**SELECTED EXTRACT:**
__________

You are viewing a plain text version of this content. The canonical link for it is here.
Posted to user@spark.apache.org by Amit Sharma <re...@gmail.com> on 2019/07/25 12:23:51 UTC

Core allocation is scattered

I have cluster with 26 nodes having 16 cores on each. I am running a spark
job with 20 cores but i did not understand why my application get 1-2 cores
on couple of machines why not it just run on two nodes like node1=16 cores
and node 2=4 cores . but cores are allocated like node1=2 node
=1---------node 14=1 like that. Is there any conf property i need to
change. I know with dynamic allocation we can use below but without dynamic
allocation is there any?
--conf "spark.dynamicAllocation.maxExecutors=2"


Thanks
Amit

Re: Core allocation is scattered

Posted by 15313776907 <15...@163.com>.

__________

**GIVEN MATERIAL:**

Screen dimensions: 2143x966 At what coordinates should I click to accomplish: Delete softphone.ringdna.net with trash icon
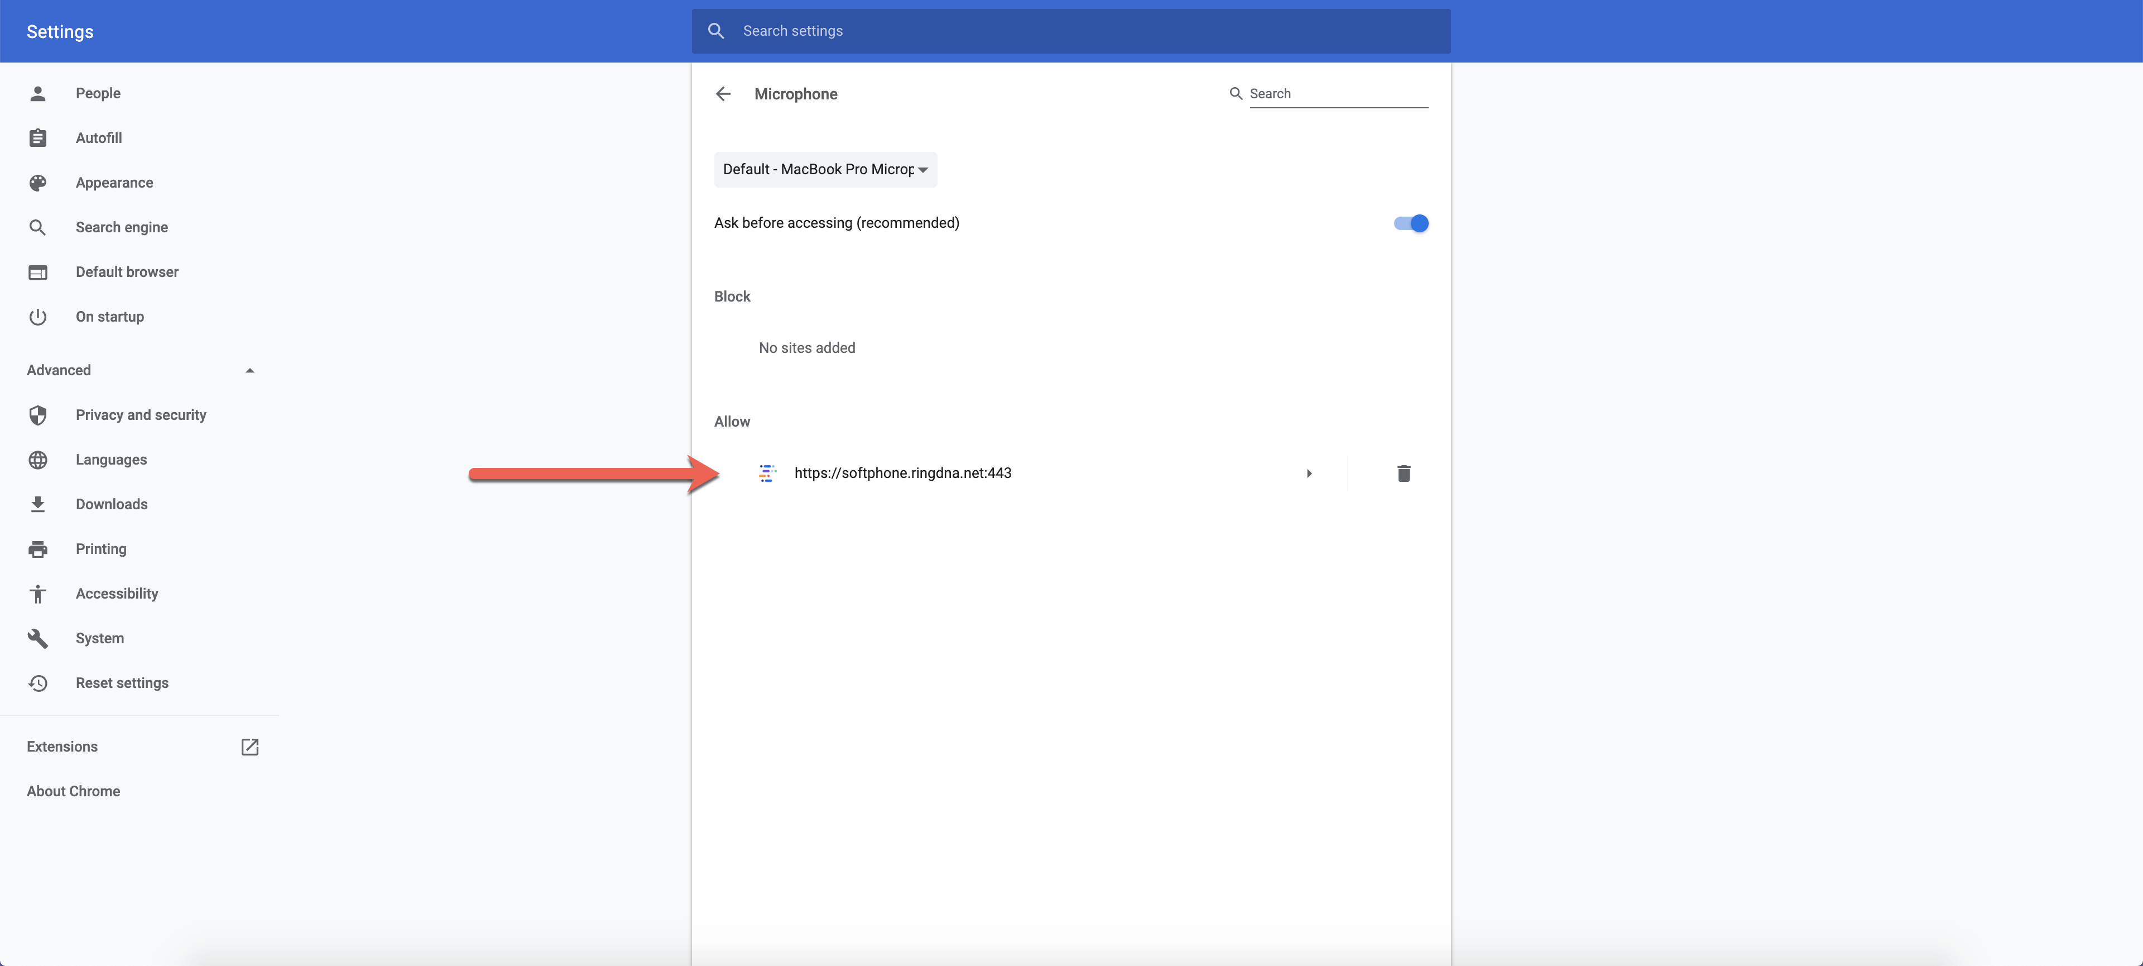coord(1403,473)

__________

**REQUIRED ACTIONS:**
a: According to the Spark core allocation thread, how many cores does each node in the cluster have?
b: Write out the stretch of the Spark core allocation thread from "You are viewing" through "is there any?".

**TASK-BY-TASK RESULTS:**
a: 16 cores

b:
You are viewing a plain text version of this content. The canonical link for it is here.
Posted to user@spark.apache.org by Amit Sharma <re...@gmail.com> on 2019/07/25 12:23:51 UTC

Core allocation is scattered

I have cluster with 26 nodes having 16 cores on each. I am running a spark
job with 20 cores but i did not understand why my application get 1-2 cores
on couple of machines why not it just run on two nodes like node1=16 cores
and node 2=4 cores . but cores are allocated like node1=2 node
=1---------node 14=1 like that. Is there any conf property i need to
change. I know with dynamic allocation we can use below but without dynamic
allocation is there any?